New Testament
Invasion of the Dead: Preaching Resurrection, by Brian K. Blount. Our reluctance to engage apocalyptic eschatology renders the gospel moralistic and largely unable to speak about death. That’s a tragic failure of theological creativity for a people navigating a culture that is fixated on death and doomsday scenarios. With incisive and enlivening tours through Revelation, Paul, and Mark, Blount calls preachers to hold resurrection as the center of Christian proclamation—not resurrection as life restored and thus a retort to death, but as life achieved through death and thus a dismantling of death itself. In resurrection we encounter a God who loves the world and its population too much to leave them prey to destructive forces.
Unholy Allegiances: Heeding Revelation’s Warning, by David A. deSilva. With a new Left Behind film on the horizon, this accessible volume can be a timely and useful resource to those who don’t know what to make of the last book in the Bible. Neither a commentary nor a guidebook, it prepares readers to engage Revelation with one eye on its historical context and another on the things that may inhibit the church’s faithful witness today. Chapters explain the Roman propaganda machine, Revelation’s pointed criticism of Rome’s imperialistic excesses, the pastoral and prophetic dimensions of the letters to the seven churches, popular ways of misinterpreting Revelation, and Revelation’s depiction of God’s power and resolve to establish peace.

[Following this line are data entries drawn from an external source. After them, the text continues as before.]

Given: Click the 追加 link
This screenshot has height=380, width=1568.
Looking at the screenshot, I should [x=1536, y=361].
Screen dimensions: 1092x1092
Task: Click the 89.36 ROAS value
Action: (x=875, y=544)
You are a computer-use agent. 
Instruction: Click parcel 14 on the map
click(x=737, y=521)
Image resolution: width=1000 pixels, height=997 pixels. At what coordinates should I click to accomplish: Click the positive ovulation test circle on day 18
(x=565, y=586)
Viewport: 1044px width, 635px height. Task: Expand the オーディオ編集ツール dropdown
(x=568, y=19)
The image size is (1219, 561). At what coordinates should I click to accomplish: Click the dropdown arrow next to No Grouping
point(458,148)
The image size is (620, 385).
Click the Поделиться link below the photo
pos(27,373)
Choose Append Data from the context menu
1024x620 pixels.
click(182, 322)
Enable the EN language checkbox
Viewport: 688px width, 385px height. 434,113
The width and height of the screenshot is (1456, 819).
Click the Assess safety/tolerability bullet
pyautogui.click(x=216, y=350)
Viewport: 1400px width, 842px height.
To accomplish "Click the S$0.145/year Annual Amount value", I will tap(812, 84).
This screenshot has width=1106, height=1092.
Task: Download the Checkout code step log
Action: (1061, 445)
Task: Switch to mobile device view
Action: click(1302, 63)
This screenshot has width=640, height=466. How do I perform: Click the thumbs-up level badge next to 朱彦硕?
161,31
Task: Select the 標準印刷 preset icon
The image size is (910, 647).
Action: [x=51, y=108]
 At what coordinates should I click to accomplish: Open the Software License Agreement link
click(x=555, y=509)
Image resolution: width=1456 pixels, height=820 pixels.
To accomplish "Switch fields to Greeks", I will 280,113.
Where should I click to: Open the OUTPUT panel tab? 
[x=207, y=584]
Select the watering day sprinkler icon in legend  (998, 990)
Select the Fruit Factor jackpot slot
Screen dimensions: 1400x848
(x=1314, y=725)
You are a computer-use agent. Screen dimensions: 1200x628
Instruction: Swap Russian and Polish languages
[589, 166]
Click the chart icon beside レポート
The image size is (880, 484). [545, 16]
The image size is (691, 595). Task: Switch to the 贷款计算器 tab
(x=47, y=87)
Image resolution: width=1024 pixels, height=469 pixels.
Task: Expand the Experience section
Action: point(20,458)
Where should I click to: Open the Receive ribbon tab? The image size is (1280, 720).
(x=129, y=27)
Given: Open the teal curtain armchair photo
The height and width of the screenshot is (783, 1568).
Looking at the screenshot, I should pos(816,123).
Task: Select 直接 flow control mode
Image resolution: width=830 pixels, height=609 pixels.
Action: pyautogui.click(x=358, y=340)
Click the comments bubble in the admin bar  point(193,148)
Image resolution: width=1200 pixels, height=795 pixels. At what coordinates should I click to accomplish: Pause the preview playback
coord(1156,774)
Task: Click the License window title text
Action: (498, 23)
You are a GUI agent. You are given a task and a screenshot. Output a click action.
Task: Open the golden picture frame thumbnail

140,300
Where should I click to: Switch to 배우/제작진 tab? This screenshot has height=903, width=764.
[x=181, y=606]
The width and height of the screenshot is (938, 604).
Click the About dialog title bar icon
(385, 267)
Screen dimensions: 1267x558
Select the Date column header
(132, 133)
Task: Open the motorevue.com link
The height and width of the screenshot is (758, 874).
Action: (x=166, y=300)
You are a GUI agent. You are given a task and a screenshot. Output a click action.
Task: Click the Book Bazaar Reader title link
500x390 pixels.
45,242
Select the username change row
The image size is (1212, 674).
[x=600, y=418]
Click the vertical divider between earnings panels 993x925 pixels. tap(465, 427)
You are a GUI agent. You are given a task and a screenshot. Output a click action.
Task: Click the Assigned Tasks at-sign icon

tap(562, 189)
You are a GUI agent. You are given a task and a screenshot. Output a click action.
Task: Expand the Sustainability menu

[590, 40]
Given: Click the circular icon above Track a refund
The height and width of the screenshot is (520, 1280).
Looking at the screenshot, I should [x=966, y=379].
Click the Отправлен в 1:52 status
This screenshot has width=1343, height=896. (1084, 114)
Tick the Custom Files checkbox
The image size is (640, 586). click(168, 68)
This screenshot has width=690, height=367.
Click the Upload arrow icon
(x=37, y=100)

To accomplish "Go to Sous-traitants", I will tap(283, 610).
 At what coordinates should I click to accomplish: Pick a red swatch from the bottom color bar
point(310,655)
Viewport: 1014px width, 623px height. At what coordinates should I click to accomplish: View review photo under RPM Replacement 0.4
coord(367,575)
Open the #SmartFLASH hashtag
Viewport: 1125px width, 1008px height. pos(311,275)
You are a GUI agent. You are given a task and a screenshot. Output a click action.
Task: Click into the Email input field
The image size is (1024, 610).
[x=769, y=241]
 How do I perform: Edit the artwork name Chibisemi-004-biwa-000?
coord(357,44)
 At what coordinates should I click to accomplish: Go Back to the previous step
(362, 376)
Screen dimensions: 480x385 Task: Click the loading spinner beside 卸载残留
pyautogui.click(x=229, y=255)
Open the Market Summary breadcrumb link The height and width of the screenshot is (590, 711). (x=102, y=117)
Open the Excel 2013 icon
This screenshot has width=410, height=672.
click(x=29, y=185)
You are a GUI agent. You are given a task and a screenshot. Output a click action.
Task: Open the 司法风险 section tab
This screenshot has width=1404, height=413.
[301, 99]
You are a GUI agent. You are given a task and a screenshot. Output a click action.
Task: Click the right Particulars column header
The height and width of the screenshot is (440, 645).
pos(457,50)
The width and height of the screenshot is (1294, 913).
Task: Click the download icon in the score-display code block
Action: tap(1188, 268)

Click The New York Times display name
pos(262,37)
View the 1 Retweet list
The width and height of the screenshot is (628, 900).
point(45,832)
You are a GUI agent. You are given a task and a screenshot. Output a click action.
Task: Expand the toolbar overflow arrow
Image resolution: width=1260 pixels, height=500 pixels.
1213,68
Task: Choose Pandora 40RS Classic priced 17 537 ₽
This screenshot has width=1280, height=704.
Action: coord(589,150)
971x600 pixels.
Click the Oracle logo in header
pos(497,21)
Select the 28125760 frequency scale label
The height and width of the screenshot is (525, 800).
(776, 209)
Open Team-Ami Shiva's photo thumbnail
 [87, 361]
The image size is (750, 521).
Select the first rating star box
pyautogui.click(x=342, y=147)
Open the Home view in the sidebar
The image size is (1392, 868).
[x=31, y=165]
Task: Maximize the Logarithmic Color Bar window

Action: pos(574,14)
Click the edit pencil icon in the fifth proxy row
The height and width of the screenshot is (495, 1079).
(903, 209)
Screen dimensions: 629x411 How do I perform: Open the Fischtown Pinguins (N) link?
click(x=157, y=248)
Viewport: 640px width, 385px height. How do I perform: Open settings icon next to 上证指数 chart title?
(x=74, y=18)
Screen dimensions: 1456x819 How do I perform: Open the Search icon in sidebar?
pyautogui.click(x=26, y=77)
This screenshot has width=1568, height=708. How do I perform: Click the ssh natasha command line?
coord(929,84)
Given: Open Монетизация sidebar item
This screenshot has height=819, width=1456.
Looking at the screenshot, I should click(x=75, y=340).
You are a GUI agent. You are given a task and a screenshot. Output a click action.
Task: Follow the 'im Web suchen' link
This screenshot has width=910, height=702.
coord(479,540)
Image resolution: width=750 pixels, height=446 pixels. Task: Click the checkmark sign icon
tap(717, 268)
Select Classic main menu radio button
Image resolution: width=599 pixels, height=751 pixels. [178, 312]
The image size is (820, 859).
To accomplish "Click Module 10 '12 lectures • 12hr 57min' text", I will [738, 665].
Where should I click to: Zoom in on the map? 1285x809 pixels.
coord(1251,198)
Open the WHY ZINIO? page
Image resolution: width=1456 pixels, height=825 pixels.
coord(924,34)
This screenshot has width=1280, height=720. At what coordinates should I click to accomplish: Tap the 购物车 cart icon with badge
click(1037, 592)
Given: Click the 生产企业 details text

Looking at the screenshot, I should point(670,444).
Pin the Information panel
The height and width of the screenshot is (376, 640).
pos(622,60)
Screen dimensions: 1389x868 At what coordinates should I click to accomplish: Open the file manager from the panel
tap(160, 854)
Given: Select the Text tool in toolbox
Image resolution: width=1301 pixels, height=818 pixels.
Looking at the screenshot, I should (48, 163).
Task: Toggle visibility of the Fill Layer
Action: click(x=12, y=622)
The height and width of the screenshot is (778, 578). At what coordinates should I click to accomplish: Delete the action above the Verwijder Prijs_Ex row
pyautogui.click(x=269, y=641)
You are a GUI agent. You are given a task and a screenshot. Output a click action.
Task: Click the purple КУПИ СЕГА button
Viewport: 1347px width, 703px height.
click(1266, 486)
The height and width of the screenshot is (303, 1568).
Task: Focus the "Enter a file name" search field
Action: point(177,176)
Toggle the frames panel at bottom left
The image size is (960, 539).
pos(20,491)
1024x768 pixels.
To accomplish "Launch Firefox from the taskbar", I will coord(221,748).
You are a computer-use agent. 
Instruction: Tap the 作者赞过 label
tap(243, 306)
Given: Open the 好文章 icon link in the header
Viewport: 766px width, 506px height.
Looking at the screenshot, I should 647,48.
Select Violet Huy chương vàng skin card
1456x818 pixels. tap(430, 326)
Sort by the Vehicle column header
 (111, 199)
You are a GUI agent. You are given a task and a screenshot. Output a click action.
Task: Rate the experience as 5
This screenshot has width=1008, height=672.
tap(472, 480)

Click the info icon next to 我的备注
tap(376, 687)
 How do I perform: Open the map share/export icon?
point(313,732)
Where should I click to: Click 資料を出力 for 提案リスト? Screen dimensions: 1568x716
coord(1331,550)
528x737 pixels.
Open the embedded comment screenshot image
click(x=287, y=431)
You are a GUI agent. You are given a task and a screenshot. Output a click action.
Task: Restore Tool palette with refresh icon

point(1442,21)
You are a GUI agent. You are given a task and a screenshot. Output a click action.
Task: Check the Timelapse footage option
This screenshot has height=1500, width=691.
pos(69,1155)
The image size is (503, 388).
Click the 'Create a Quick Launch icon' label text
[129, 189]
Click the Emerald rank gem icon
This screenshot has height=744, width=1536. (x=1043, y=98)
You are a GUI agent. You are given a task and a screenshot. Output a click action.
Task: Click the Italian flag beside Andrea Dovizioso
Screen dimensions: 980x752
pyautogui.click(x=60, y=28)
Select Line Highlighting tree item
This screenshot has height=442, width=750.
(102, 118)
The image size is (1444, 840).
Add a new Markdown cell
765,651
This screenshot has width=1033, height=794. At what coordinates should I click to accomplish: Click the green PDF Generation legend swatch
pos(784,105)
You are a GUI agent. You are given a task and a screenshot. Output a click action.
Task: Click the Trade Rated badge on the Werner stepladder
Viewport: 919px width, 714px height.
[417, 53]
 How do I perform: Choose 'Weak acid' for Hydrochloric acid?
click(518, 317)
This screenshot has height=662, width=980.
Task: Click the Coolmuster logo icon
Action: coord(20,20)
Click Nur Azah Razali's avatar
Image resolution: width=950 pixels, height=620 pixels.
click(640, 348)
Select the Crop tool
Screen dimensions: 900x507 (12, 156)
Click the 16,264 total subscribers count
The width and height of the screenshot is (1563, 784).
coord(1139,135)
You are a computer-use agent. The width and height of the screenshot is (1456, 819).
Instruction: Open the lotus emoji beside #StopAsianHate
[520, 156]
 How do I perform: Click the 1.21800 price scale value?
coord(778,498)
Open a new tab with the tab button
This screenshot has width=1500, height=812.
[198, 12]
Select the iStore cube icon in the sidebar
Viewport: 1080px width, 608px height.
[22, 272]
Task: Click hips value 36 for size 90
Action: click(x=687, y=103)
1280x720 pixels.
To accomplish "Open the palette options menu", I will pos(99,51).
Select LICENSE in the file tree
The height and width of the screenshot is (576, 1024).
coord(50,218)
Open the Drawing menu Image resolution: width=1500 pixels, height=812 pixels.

Sense and Stigma in the Gospels: Depictions of Sensory-Disabled Characters, by Louise J. Lawrence. It’s one thing to understand from a historical perspective why biblical writings employ language about blindness, deafness, and polluted or malodorous conditions as metaphors for spiritual ignorance or deficiency. But how can our interpretation of texts, especially those that involve culturally marginalized characters interacting with Jesus in the Gospels, go beyond merely reifying the problematic and condescending premises at the roots of those metaphors? Lawrence introduces insights from sensory anthropology and discovers in these characters agency and personhood that challenge our presumptions about what or who is normal.